Baseball vs. Cal State Bakersfield - Double Header, Feb 24
Cal Baseball hosts Cal State Bakersfield - Double Header at Evans Diamond.



Ritual Noise: LEXAGON, Titania Kumeh, Earthbound, Feb 24
Programmed by Chika Okoye and David Brazil

Join us for a three-part performance event of sound and ritual.

LEXAGON brings an Afrofuturist sonic mirage, weaving together loops of soulful vocals, clarinet, and theremin. Inspired by female jazz vocalists and melancholy love songs, her performances incorporate femme ballads with ritualized moments of improvisation and experimental noise.

Titania Kumeh’s performances are meditations on her family, ancestry, and experiences as a first-generation, Liberian-Bahamian American maneuvering through the world in the body of a black woman. Kumeh has performed with the Brontez Purnell Dance Company and in productions by Lisa Rybovich Cralle, Sophia Wang, Wura Natasha Ogunji, and Tropic Green/Adee Roberson. She was the lead singer in the punk rock band Ugly.

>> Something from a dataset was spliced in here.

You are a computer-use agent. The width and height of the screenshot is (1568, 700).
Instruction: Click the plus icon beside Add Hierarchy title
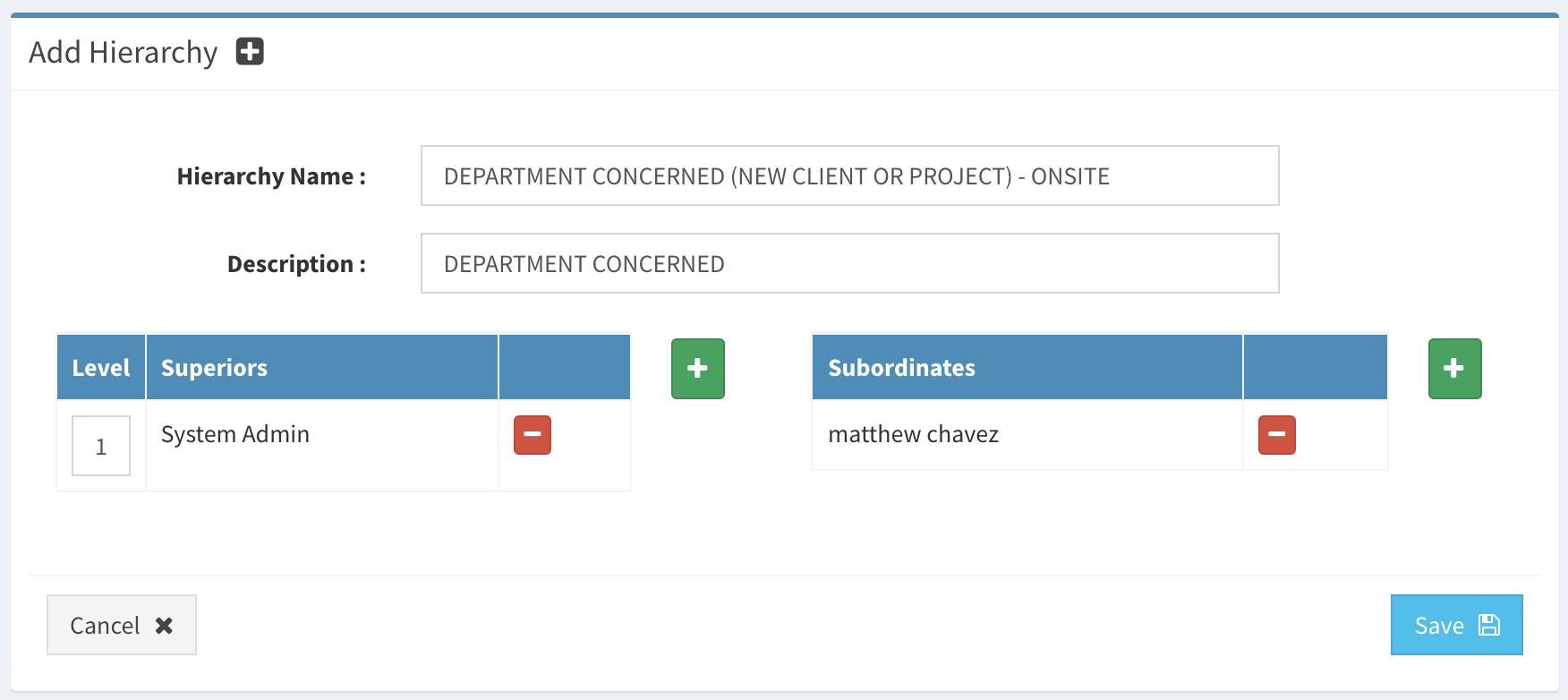tap(250, 52)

A collaboration between Jade Ariana Fair and Angel Castellon, Earthbound is a visceral landscape of sound and movement. As a duo they explore the realms of intimacy, anger, worship, and love by sculpting sounds of liberation from the material world they live in as queer femmes of color.



Berkeley Dance Project 2018, Feb 22-24
"Berkeley Dance Project 2018" features works by professional Bay Area choreographers Katie Faulkner and James Graham, as well as by TDPS student choreographers Madeline Aragon and Hillary Tang. Berkeley Dance Project opens Thursday, February 15, 2018 and continues through Saturday, February 24, 2018 at Zellerbach Playhouse. Performances are Thursdays, Fridays and Saturdays at 8pm.

Katie Faulkner (the award-winning founder of little seismic dance company) has created a piece that uses movement and projection mapping to examine the physical changes that women undergo as they progress through puberty, childbearing, aging, and illness, with a specific focus on the power that women possess in their ability to reproduce. On the heels of a year of female action and activism (2017’s Women’s March on Washington, and the recent #MeToo and #TimesUp movements), Faulkner’s piece, performed by an all-female cast, gives voice to the physical experience of being a woman in the world.

James Graham (artistic director of the San Francisco-based James Graham Dance Theatre) has created a new work that questions our experiences with gender, sexuality, and identity – how we see ourselves, and how we are seen in the world. James questions, “In comparison to when I was a student, how do these diverse young people experience their comfort level in their own gender identity and sexuality? It’s inspiring to delve into their stories.”

Original student choreography is also featured in "Berkeley Dance Project 2018." Works by TDPS students Madeline Aragon and Hillary Tang will be restaged on a larger scale, after premiering in December as part of TDPS’s Fall Choreography Showcase. Aragon’s duet conveys the challenge of clear communication between two people, and the resulting impact on relationships between friends, lovers, or family members. Hillary Tang's solo exposes her personal process of acknowledging a toxic relationship, removing herself from the abuse, and ultimately finding internal peace and clarity.



Film: On Dangerous Ground, Feb 24
Nicholas Ray’s study of the vigilante mentality is here personified in one pent-up, brutalizing cop. Ray pegs the impulse toward vengeance, like that of forgiveness, as a personal moment, even when it belongs to the crowd. Robert Ryan’s Jim Wilson is a particular kind of big-city neurotic, tortured by his cheerless existence. On the streets, he is judge and jury: we are all guilty of being human. Wilson is banished temporarily to Twin Peaks country, where a mentally disturbed killer is being protected by his sister (Ida Lupino), and the townsfolk, led by a murdered girl’s father (Ward Bond), are out for blood. Lupino plays a blind woman; we hear her before we see her, and the deep resonance of her voice alters the tone of the film. She becomes seer to Ryan’s cop who can’t close his eyes. Set to a Bernard Herrmann score, the glistening urban noir gives way to a moody snowscape where understanding and redemption come, as always in these fatalistic films, a few heartbeats too late.